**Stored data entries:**

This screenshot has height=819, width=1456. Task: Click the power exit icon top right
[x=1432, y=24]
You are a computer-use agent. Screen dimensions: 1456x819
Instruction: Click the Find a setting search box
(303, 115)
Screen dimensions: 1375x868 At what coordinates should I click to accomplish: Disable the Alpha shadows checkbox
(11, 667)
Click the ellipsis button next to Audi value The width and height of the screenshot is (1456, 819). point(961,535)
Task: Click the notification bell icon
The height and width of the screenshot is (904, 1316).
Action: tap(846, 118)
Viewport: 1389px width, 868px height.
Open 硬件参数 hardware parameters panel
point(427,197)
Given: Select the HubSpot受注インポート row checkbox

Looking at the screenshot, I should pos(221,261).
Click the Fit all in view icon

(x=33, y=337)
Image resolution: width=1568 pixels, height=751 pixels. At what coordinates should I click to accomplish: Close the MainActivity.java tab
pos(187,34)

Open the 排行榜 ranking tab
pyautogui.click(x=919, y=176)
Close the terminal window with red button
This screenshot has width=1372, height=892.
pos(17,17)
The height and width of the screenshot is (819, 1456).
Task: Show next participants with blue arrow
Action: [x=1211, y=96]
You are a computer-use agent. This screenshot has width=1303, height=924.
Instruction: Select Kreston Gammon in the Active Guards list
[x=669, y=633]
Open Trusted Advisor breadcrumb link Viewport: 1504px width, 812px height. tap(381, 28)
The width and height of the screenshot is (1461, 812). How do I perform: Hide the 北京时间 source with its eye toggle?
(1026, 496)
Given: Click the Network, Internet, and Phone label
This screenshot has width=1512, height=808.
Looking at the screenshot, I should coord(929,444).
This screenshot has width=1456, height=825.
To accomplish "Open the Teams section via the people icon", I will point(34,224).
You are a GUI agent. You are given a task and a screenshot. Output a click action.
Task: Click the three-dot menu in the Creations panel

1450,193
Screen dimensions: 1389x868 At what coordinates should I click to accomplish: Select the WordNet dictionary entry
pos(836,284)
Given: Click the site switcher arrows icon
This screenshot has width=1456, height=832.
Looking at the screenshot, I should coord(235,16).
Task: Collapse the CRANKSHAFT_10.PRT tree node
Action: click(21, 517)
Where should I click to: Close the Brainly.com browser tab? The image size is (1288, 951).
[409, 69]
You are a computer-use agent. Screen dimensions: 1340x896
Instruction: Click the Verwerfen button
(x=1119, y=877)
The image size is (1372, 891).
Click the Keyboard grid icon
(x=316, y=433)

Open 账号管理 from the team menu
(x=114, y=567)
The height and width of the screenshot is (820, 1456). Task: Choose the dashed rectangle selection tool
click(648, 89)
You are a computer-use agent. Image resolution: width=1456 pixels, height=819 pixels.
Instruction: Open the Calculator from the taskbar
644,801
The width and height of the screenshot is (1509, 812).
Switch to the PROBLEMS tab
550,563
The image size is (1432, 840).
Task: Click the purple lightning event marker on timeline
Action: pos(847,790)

**Exercise description:**
Show all of the lines above in which "agent" is present.

**Exercise response:**
You are a computer-use agent. Screen dimensions: 1456x819
You are a computer-use agent. This screenshot has width=1303, height=924.
You are a GUI agent. You are given a task and a screenshot. Output a click action.
You are a computer-use agent. Screen dimensions: 1340x896
You are a computer-use agent. Image resolution: width=1456 pixels, height=819 pixels.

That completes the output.